The pattern of gastric disease observed among Hp-positive CANHelp community project participants contrasts sharply with the pattern we reported previously for Hp-positive patients with gastric biopsies evaluated at the University of Alberta Hospital in Edmonton, Alberta (metro area 2016 census population = 1,321,426) between April 2010 and March 2011 [14, 41]. In this patient population (Hp prevalence = 14% in ~ 3000 patients assessed), of roughly 400 Hp-positive patients evaluated, 11% had active gastritis, 40% had mild chronic gastritis, 55% had moderate chronic gastritis, 5% had severe chronic gastritis, and just 2% had gastric atrophy. Thus, compared to an urban southwestern Canadian population of patients of predominantly European ancestry [41] evaluated for digestive complaints, the community-based study population of residents of predominantly Indigenous western Canadian Arctic hamlets had a prevalence of Hp infection over 4 times higher along with a notably more severe pattern of gastric mucosal injury among those infected. This contrast reveals substantial inequity in the disease burden associated with Hp infection in western Arctic Canadian hamlets relative to a North American metropolis.

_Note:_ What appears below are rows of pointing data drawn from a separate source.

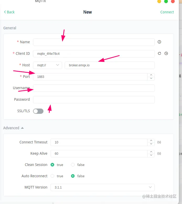Click the Password input field
Screen dimensions: 182x204
(x=94, y=100)
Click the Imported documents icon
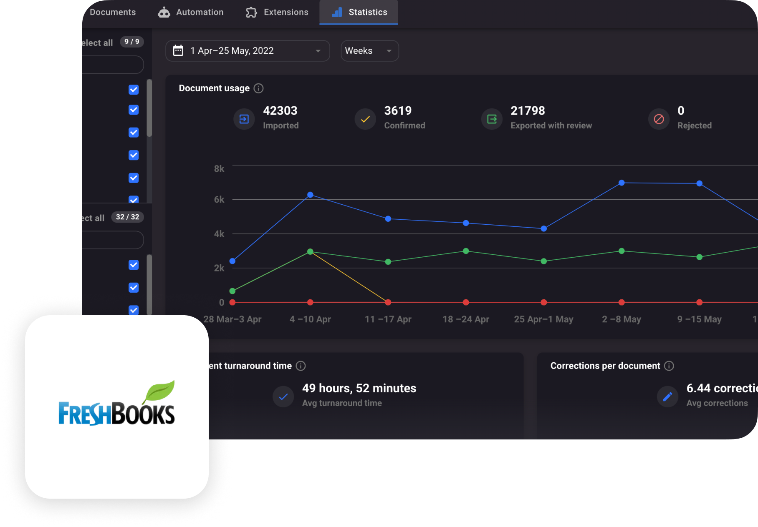 click(x=244, y=119)
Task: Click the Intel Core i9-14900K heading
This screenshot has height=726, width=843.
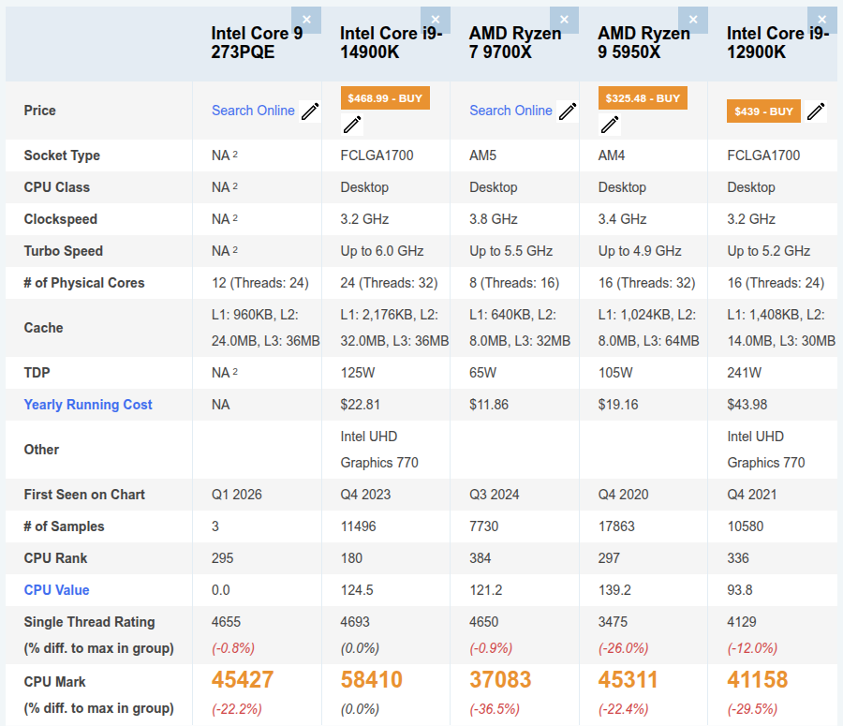Action: [x=391, y=42]
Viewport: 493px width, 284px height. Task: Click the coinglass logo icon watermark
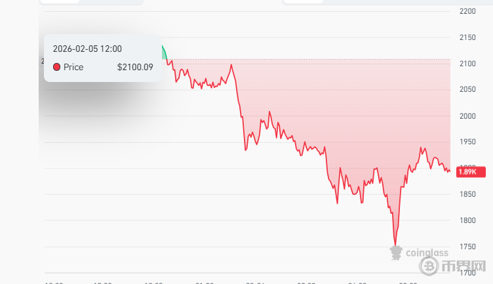(395, 251)
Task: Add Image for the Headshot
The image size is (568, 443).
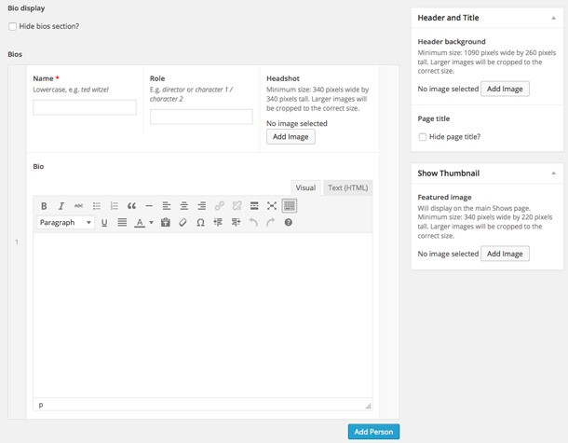Action: [291, 137]
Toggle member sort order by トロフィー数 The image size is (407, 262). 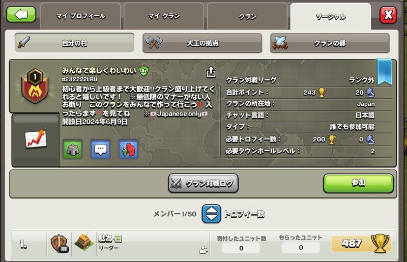pyautogui.click(x=212, y=214)
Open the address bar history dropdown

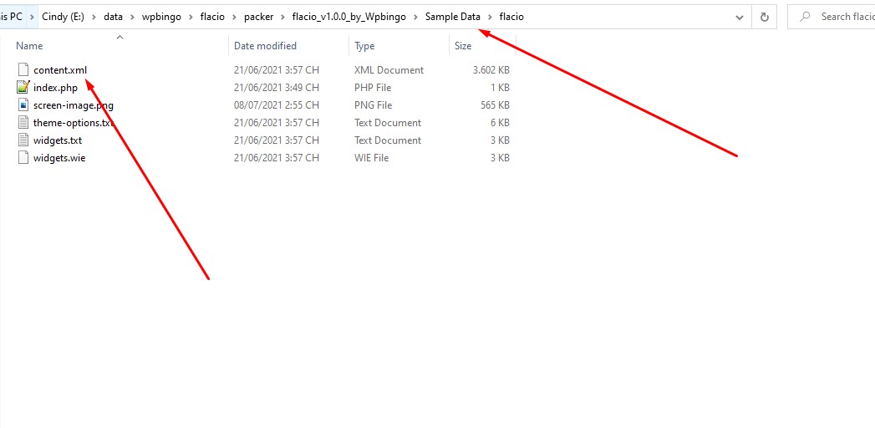[x=740, y=18]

In addition to the small study size for estimating rare outcomes, another limitation of this investigation is the possibility that the participants did not accurately represent the participating communities. Within the constraints of available resources, every effort was made to include all residents of participating communities. If those who did not participate included a greater proportion of community members who were less eager to engage in health care, then we would likely have underestimated the prevalence of Hp infection and associated pathology. There was also potential for misclassification of Hp status and histopathology outcomes given imperfect diagnostic methods. The accuracy estimates generated by our data for classifying Hp status, however, suggest that our Hp prevalence estimates are roughly accurate for the study population. Also, the comparison of our histopathology results to those of Hp-positive patients evaluated by the University of Alberta Hospital pathology laboratory, where gastric biopsies from our community projects were processed and assessed, enhances the validity of the distinct patterns observed in the Arctic communities.

Conclusions

We have offered an example of the value of community-driven investigations for generating descriptions of the public health burden from diseases identified by affected communities and their healthcare providers to be of high community impact. This research provides evidence of a high burden of disease from Hp infection in Indigenous communities of western Arctic Canada. These results add to a small body of evidence that demonstrates the need for targeted interventions aimed at reducing health risks from Hp infection in Indigenous Arctic communities. In keeping with community-university research agreements, all results have been disseminated within participating communities to address voiced concerns and support community efforts to advocate for relevant resources and policies. In addition, our collaborative team has used these disease burden results, along with results from treatment trials and longitudinal follow-up [17, 42], to create Hp clinical guidelines (not yet published) specific to healthcare practitioners serving Arctic communities in Canada.